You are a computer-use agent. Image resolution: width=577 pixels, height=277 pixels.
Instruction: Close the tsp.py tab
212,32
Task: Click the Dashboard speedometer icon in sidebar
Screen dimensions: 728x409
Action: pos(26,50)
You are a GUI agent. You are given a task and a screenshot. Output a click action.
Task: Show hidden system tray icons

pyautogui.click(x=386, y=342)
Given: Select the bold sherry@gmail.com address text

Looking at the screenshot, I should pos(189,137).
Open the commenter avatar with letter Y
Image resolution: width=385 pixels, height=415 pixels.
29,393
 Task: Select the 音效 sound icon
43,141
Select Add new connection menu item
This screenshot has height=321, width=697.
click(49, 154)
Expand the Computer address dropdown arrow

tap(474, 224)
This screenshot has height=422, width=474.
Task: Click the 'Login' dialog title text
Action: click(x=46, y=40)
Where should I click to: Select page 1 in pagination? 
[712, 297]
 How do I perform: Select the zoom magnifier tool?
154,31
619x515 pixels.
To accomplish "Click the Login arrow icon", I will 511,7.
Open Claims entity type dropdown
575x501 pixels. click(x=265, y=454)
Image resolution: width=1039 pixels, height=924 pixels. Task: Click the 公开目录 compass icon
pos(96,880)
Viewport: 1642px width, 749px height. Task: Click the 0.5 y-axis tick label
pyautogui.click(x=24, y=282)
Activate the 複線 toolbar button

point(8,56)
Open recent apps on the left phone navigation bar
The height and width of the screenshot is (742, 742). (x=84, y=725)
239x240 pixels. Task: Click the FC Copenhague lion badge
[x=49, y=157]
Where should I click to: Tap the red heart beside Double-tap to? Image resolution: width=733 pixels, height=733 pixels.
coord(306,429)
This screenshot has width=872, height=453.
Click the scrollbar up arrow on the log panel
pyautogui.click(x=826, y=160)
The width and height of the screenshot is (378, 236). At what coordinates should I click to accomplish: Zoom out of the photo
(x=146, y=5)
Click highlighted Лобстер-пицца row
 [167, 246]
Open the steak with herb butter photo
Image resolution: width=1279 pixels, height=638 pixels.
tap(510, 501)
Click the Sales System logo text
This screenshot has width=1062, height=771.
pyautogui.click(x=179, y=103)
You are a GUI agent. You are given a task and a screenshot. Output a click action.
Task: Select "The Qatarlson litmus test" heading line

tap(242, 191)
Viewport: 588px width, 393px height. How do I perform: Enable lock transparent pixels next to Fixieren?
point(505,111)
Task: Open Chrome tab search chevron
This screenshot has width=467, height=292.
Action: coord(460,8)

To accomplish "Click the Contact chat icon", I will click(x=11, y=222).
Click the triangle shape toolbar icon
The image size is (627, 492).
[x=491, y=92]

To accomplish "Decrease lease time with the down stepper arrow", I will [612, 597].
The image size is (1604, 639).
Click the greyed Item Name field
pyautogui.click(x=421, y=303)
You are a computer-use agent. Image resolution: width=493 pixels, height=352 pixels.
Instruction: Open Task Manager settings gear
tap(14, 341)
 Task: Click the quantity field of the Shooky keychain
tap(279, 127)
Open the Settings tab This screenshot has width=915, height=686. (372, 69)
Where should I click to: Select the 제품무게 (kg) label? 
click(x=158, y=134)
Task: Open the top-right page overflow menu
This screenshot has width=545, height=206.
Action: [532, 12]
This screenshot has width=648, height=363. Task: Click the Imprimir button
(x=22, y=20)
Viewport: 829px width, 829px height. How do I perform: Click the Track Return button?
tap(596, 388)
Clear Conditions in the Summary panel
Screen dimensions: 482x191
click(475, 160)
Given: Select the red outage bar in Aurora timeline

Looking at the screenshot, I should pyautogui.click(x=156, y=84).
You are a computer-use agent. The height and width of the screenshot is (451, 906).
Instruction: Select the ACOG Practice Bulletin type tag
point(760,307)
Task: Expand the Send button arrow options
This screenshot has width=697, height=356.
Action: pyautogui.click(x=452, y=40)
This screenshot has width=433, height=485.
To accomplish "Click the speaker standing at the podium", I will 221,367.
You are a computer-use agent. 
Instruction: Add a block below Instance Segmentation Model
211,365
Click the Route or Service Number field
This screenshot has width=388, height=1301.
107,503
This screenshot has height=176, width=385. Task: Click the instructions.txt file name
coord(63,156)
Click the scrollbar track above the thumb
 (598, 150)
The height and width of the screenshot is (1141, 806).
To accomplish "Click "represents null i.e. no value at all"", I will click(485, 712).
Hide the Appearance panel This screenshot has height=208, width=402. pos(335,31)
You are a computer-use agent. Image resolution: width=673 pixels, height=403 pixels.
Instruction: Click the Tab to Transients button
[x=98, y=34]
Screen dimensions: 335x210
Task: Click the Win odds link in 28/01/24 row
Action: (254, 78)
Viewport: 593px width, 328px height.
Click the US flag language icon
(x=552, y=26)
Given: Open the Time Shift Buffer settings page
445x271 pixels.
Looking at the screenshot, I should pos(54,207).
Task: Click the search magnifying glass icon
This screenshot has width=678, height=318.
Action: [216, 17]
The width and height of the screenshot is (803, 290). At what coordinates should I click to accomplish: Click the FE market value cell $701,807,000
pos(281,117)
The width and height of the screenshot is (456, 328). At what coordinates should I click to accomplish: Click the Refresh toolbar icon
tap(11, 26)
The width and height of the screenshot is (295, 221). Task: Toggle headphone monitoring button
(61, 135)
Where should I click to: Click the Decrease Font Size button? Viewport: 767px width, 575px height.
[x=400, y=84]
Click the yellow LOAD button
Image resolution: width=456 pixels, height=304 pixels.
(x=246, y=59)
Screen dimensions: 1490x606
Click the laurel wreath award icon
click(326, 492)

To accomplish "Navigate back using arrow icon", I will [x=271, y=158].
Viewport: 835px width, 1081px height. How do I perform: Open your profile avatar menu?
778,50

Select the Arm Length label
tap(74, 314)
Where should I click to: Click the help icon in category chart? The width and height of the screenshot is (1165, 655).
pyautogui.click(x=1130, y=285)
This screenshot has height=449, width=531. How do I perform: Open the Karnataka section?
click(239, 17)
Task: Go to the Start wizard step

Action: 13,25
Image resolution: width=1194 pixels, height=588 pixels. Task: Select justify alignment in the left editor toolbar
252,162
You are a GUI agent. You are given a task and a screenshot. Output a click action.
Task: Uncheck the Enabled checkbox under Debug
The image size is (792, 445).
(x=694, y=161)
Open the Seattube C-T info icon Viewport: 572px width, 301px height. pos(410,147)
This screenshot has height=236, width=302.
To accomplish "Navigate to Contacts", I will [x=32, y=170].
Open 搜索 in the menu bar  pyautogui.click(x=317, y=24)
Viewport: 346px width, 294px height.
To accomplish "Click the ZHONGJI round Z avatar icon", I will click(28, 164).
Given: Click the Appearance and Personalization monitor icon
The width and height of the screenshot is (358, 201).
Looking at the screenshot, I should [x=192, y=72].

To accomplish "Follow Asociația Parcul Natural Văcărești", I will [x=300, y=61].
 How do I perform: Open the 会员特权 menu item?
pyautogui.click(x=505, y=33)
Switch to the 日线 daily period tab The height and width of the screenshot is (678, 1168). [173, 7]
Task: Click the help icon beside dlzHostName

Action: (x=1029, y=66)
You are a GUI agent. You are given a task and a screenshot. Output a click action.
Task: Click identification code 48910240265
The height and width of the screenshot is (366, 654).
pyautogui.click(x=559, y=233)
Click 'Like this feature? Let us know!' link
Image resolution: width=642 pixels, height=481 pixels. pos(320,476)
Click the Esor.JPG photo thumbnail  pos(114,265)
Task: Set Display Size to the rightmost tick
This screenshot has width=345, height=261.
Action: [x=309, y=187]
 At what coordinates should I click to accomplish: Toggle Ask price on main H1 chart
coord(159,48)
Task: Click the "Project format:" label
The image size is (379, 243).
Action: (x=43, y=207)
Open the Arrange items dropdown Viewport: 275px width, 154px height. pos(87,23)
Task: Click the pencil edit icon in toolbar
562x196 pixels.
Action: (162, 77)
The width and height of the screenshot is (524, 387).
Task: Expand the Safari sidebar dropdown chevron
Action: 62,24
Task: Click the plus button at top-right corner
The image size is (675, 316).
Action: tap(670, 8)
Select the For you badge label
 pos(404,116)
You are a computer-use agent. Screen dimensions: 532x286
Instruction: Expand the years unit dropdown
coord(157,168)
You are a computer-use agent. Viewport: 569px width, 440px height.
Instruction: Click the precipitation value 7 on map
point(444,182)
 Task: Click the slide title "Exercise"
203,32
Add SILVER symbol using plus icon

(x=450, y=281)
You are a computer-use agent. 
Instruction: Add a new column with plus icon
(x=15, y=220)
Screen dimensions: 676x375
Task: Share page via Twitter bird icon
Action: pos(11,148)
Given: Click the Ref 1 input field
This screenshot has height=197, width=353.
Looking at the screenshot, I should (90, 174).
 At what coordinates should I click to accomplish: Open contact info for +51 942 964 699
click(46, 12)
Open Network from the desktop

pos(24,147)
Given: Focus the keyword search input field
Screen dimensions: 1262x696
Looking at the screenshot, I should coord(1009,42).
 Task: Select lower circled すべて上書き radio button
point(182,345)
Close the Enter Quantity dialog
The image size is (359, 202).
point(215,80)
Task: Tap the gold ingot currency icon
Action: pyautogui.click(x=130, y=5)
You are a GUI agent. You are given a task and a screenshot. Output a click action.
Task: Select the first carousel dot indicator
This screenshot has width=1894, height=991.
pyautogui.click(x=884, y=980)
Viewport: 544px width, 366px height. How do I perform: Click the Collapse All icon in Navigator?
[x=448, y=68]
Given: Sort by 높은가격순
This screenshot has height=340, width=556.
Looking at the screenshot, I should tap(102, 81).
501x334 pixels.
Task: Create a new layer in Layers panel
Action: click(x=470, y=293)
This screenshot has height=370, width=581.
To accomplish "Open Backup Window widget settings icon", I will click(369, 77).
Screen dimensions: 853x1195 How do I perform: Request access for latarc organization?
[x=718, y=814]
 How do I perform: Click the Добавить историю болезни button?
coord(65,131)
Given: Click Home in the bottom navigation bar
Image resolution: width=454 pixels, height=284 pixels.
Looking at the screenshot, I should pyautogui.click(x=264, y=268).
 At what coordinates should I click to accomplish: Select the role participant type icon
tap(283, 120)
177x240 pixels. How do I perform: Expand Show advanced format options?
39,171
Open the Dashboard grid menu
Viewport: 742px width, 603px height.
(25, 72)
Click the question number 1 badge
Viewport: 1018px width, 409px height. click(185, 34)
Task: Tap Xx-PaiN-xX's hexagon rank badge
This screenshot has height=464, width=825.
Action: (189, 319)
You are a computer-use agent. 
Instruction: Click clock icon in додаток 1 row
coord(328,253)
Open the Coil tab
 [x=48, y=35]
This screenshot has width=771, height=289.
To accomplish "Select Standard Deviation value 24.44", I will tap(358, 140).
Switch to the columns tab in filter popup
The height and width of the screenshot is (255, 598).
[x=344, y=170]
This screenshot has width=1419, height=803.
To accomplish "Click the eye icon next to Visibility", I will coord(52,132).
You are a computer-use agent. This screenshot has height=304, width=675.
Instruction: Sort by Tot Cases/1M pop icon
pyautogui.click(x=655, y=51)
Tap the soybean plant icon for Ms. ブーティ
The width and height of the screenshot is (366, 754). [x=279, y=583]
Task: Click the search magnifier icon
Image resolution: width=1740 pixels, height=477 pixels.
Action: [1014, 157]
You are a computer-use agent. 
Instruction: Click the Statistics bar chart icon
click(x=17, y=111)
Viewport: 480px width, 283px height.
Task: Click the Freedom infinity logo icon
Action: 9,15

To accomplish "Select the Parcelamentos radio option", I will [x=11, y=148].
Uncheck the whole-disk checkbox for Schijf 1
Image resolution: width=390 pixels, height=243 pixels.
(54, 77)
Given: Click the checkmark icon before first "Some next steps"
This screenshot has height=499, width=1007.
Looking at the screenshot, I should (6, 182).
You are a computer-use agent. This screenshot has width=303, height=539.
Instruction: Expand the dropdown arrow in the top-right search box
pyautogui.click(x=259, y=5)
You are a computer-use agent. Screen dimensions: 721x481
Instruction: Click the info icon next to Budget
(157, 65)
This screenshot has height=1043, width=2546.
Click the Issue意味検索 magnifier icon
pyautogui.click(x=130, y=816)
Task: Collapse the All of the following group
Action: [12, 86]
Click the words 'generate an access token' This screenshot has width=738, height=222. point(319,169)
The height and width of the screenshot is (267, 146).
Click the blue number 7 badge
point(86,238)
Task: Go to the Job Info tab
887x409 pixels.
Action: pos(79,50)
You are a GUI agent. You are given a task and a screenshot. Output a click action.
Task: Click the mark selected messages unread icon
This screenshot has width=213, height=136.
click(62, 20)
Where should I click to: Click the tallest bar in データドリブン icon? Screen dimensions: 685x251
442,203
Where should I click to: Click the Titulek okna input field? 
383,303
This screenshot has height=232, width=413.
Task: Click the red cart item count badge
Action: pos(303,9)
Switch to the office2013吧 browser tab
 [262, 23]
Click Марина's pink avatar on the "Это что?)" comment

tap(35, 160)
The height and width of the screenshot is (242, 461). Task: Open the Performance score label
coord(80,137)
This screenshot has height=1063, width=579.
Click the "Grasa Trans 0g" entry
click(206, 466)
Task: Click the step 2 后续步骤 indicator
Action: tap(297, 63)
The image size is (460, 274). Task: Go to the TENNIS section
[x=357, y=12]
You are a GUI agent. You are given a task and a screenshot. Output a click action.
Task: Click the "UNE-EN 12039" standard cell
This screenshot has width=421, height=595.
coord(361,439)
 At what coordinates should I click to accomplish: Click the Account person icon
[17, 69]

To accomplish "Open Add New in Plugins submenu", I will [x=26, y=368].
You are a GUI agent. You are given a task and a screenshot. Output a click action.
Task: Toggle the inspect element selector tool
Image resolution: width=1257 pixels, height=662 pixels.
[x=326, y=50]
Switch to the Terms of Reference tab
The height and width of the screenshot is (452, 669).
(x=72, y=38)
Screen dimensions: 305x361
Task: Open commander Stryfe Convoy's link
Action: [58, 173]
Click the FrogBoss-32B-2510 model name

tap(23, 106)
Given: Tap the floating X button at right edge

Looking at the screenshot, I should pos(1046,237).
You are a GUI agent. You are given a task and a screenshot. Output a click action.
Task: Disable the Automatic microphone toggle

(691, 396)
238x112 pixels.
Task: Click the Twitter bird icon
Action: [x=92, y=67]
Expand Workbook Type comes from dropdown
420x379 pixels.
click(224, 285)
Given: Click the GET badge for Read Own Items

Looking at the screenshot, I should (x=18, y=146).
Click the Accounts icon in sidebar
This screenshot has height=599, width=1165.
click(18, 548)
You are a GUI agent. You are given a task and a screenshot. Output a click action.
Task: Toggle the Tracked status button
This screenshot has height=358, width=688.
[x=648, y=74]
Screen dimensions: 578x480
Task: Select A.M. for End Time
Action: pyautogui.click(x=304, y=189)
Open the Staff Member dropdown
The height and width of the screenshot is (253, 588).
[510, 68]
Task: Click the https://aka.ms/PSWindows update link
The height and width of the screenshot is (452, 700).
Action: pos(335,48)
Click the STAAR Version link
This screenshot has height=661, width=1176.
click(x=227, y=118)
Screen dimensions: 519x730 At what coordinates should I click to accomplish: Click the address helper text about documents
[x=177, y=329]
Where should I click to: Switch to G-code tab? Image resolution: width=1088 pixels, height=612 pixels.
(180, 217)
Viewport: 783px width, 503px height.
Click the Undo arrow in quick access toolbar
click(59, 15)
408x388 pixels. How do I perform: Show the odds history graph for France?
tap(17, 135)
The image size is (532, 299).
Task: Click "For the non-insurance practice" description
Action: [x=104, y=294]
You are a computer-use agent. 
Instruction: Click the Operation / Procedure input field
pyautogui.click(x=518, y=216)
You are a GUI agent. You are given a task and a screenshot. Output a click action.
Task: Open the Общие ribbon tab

..............................

- **TASK DESCRIPTION**
When the word "first" occurs in a line above, list that line.

- **TASK SOLUTION**
Task: Select the first carousel dot indicator
Given: Click the checkmark icon before first "Some next steps"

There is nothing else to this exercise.